● **PROBLEM STATEMENT**: Your answer should consist of the listing, repeated exactly.

● **MATERIAL FOR THIS EXERCISE**:
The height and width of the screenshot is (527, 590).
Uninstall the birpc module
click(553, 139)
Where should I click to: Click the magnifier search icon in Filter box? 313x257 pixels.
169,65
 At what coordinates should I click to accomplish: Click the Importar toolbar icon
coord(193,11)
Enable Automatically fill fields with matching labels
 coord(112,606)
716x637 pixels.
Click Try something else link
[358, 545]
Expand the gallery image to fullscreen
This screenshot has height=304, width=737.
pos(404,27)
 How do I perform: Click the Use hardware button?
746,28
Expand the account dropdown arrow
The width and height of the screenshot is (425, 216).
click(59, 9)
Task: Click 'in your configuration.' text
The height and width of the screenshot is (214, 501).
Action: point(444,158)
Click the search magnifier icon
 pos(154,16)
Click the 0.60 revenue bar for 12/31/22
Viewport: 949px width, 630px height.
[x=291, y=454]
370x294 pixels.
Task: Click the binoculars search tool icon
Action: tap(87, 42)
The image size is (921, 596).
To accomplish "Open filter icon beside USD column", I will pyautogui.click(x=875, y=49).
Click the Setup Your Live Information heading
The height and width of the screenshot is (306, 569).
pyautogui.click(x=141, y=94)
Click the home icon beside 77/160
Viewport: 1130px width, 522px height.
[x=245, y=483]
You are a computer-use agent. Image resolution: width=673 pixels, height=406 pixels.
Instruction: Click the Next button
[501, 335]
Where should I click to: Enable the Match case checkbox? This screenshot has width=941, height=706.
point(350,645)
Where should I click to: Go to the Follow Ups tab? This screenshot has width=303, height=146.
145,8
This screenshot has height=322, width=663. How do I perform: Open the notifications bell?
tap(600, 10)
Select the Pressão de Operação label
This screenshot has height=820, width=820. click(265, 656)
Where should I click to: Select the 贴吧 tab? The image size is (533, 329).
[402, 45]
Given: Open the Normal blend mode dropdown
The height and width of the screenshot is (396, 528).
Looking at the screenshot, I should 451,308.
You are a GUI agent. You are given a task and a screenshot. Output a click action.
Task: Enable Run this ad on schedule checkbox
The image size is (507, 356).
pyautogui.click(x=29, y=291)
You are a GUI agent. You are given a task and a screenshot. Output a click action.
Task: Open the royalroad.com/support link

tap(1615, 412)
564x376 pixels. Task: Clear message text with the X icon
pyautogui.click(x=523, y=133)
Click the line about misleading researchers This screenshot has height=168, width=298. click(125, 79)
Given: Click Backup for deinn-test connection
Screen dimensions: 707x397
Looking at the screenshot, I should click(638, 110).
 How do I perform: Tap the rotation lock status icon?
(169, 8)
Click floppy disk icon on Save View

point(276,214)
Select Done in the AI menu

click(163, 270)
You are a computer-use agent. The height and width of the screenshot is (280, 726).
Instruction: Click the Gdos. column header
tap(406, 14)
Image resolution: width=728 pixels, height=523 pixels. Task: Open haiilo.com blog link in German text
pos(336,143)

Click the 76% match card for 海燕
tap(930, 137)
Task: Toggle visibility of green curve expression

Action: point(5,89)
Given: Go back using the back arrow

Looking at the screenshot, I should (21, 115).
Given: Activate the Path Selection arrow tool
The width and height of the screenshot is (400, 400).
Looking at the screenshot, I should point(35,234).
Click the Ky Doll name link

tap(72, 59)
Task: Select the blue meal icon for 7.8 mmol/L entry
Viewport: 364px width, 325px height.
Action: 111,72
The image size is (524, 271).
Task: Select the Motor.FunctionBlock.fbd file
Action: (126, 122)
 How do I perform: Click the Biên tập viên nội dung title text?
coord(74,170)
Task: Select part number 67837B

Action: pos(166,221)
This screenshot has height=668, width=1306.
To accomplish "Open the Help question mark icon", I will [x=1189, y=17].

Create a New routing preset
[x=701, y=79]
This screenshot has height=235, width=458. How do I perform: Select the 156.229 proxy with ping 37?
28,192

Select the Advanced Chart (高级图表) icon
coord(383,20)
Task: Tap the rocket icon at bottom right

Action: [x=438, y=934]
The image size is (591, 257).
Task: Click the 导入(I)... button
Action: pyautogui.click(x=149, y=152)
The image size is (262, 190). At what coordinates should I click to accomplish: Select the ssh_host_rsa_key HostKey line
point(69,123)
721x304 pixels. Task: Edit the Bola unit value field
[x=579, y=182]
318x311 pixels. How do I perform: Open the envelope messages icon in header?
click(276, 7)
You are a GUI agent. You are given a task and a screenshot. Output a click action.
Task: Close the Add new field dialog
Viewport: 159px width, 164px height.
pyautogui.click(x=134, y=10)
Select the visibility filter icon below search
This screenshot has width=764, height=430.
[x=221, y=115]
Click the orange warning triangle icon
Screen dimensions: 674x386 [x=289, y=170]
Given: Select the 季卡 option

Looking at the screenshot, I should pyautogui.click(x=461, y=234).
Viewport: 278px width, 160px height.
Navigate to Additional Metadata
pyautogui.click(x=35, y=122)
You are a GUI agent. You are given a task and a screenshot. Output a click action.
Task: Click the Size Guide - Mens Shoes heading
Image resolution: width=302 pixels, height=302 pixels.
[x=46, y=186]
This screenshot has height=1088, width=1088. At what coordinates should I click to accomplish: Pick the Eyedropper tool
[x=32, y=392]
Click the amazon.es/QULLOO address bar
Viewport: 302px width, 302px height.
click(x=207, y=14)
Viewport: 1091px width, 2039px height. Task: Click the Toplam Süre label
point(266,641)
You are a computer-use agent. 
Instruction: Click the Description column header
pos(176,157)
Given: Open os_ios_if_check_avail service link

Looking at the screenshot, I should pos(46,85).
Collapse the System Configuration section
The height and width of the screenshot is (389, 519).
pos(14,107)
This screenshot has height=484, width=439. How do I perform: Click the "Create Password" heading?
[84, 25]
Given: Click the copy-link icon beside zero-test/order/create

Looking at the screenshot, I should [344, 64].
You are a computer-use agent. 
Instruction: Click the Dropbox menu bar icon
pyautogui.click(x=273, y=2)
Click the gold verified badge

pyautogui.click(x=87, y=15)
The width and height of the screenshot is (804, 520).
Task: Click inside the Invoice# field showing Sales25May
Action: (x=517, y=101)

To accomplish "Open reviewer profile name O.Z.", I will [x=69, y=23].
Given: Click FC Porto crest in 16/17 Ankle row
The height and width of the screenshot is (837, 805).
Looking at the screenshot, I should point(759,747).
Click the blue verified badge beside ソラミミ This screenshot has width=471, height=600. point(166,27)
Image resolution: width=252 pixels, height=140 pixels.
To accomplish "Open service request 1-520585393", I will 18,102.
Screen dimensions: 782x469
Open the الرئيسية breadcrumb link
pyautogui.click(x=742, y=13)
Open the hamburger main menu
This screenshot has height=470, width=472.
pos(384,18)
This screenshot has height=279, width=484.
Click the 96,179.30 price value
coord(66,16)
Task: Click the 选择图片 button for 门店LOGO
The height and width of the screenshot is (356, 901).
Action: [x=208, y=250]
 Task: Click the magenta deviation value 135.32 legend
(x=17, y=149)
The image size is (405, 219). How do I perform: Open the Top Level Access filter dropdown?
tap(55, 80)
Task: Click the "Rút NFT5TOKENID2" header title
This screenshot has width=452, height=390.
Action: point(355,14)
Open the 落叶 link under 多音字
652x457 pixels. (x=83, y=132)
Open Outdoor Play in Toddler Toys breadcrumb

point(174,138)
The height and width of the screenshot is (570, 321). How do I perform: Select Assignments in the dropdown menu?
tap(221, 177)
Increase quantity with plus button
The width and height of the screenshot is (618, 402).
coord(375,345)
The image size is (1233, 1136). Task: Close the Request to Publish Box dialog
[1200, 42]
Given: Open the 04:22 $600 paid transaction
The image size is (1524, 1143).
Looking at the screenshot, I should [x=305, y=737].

● **ANSWER SPACE**:
The height and width of the screenshot is (527, 590).
Uninstall the birpc module
click(553, 139)
Where should I click to: Click the magnifier search icon in Filter box? 313x257 pixels.
169,65
 At what coordinates should I click to accomplish: Click the Importar toolbar icon
coord(193,11)
Enable Automatically fill fields with matching labels
 coord(112,606)
716x637 pixels.
Click Try something else link
[358, 545]
Expand the gallery image to fullscreen
This screenshot has height=304, width=737.
pos(404,27)
 How do I perform: Click the Use hardware button?
746,28
Expand the account dropdown arrow
The width and height of the screenshot is (425, 216).
click(59, 9)
Task: Click 'in your configuration.' text
The height and width of the screenshot is (214, 501).
Action: point(444,158)
Click the search magnifier icon
 pos(154,16)
Click the 0.60 revenue bar for 12/31/22
Viewport: 949px width, 630px height.
[x=291, y=454]
370x294 pixels.
Task: Click the binoculars search tool icon
Action: tap(87, 42)
The image size is (921, 596).
To accomplish "Open filter icon beside USD column", I will pyautogui.click(x=875, y=49).
Click the Setup Your Live Information heading
The height and width of the screenshot is (306, 569).
pyautogui.click(x=141, y=94)
Click the home icon beside 77/160
Viewport: 1130px width, 522px height.
[x=245, y=483]
You are a computer-use agent. Image resolution: width=673 pixels, height=406 pixels.
Instruction: Click the Next button
[501, 335]
Where should I click to: Enable the Match case checkbox? This screenshot has width=941, height=706.
point(350,645)
Where should I click to: Go to the Follow Ups tab? This screenshot has width=303, height=146.
145,8
This screenshot has height=322, width=663. How do I perform: Open the notifications bell?
tap(600, 10)
Select the Pressão de Operação label
This screenshot has height=820, width=820. click(265, 656)
Where should I click to: Select the 贴吧 tab? The image size is (533, 329).
[402, 45]
Given: Open the Normal blend mode dropdown
The height and width of the screenshot is (396, 528).
Looking at the screenshot, I should 451,308.
You are a GUI agent. You are given a task and a screenshot. Output a click action.
Task: Enable Run this ad on schedule checkbox
The image size is (507, 356).
pyautogui.click(x=29, y=291)
You are a GUI agent. You are given a task and a screenshot. Output a click action.
Task: Open the royalroad.com/support link

tap(1615, 412)
564x376 pixels. Task: Clear message text with the X icon
pyautogui.click(x=523, y=133)
Click the line about misleading researchers This screenshot has height=168, width=298. click(125, 79)
Given: Click Backup for deinn-test connection
Screen dimensions: 707x397
Looking at the screenshot, I should click(638, 110).
 How do I perform: Tap the rotation lock status icon?
(169, 8)
Click floppy disk icon on Save View

point(276,214)
Select Done in the AI menu

click(163, 270)
You are a computer-use agent. The height and width of the screenshot is (280, 726).
Instruction: Click the Gdos. column header
tap(406, 14)
Image resolution: width=728 pixels, height=523 pixels. Task: Open haiilo.com blog link in German text
pos(336,143)

Click the 76% match card for 海燕
tap(930, 137)
Task: Toggle visibility of green curve expression

Action: point(5,89)
Given: Go back using the back arrow

Looking at the screenshot, I should (21, 115).
Given: Activate the Path Selection arrow tool
The width and height of the screenshot is (400, 400).
Looking at the screenshot, I should point(35,234).
Click the Ky Doll name link

tap(72, 59)
Task: Select the blue meal icon for 7.8 mmol/L entry
Viewport: 364px width, 325px height.
Action: 111,72
The image size is (524, 271).
Task: Select the Motor.FunctionBlock.fbd file
Action: (126, 122)
 How do I perform: Click the Biên tập viên nội dung title text?
coord(74,170)
Task: Select part number 67837B

Action: pos(166,221)
This screenshot has height=668, width=1306.
To accomplish "Open the Help question mark icon", I will [x=1189, y=17].

Create a New routing preset
[x=701, y=79]
This screenshot has height=235, width=458. How do I perform: Select the 156.229 proxy with ping 37?
28,192

Select the Advanced Chart (高级图表) icon
coord(383,20)
Task: Tap the rocket icon at bottom right

Action: [x=438, y=934]
The image size is (591, 257).
Task: Click the 导入(I)... button
Action: pyautogui.click(x=149, y=152)
The image size is (262, 190). At what coordinates should I click to accomplish: Select the ssh_host_rsa_key HostKey line
point(69,123)
721x304 pixels. Task: Edit the Bola unit value field
[x=579, y=182]
318x311 pixels. How do I perform: Open the envelope messages icon in header?
click(276, 7)
You are a GUI agent. You are given a task and a screenshot. Output a click action.
Task: Close the Add new field dialog
Viewport: 159px width, 164px height.
pyautogui.click(x=134, y=10)
Select the visibility filter icon below search
This screenshot has width=764, height=430.
[x=221, y=115]
Click the orange warning triangle icon
Screen dimensions: 674x386 [x=289, y=170]
Given: Select the 季卡 option

Looking at the screenshot, I should pyautogui.click(x=461, y=234).
Viewport: 278px width, 160px height.
Navigate to Additional Metadata
pyautogui.click(x=35, y=122)
You are a GUI agent. You are given a task and a screenshot. Output a click action.
Task: Click the Size Guide - Mens Shoes heading
Image resolution: width=302 pixels, height=302 pixels.
[x=46, y=186]
This screenshot has height=1088, width=1088. At what coordinates should I click to accomplish: Pick the Eyedropper tool
[x=32, y=392]
Click the amazon.es/QULLOO address bar
Viewport: 302px width, 302px height.
click(x=207, y=14)
Viewport: 1091px width, 2039px height. Task: Click the Toplam Süre label
point(266,641)
You are a computer-use agent. 
Instruction: Click the Description column header
pos(176,157)
Given: Open os_ios_if_check_avail service link

Looking at the screenshot, I should pos(46,85).
Collapse the System Configuration section
The height and width of the screenshot is (389, 519).
pos(14,107)
This screenshot has height=484, width=439. How do I perform: Click the "Create Password" heading?
[84, 25]
Given: Click the copy-link icon beside zero-test/order/create

Looking at the screenshot, I should [344, 64].
You are a computer-use agent. 
Instruction: Click the Dropbox menu bar icon
pyautogui.click(x=273, y=2)
Click the gold verified badge

pyautogui.click(x=87, y=15)
The width and height of the screenshot is (804, 520).
Task: Click inside the Invoice# field showing Sales25May
Action: (x=517, y=101)

To accomplish "Open reviewer profile name O.Z.", I will [x=69, y=23].
Given: Click FC Porto crest in 16/17 Ankle row
The height and width of the screenshot is (837, 805).
Looking at the screenshot, I should point(759,747).
Click the blue verified badge beside ソラミミ This screenshot has width=471, height=600. point(166,27)
Image resolution: width=252 pixels, height=140 pixels.
To accomplish "Open service request 1-520585393", I will 18,102.
Screen dimensions: 782x469
Open the الرئيسية breadcrumb link
pyautogui.click(x=742, y=13)
Open the hamburger main menu
This screenshot has height=470, width=472.
pos(384,18)
This screenshot has height=279, width=484.
Click the 96,179.30 price value
coord(66,16)
Task: Click the 选择图片 button for 门店LOGO
The height and width of the screenshot is (356, 901).
Action: [x=208, y=250]
 Task: Click the magenta deviation value 135.32 legend
(x=17, y=149)
The image size is (405, 219). How do I perform: Open the Top Level Access filter dropdown?
tap(55, 80)
Task: Click the "Rút NFT5TOKENID2" header title
This screenshot has width=452, height=390.
Action: point(355,14)
Open the 落叶 link under 多音字
652x457 pixels. (x=83, y=132)
Open Outdoor Play in Toddler Toys breadcrumb

point(174,138)
The height and width of the screenshot is (570, 321). How do I perform: Select Assignments in the dropdown menu?
tap(221, 177)
Increase quantity with plus button
The width and height of the screenshot is (618, 402).
coord(375,345)
The image size is (1233, 1136). Task: Close the Request to Publish Box dialog
[1200, 42]
Given: Open the 04:22 $600 paid transaction
The image size is (1524, 1143).
Looking at the screenshot, I should [x=305, y=737].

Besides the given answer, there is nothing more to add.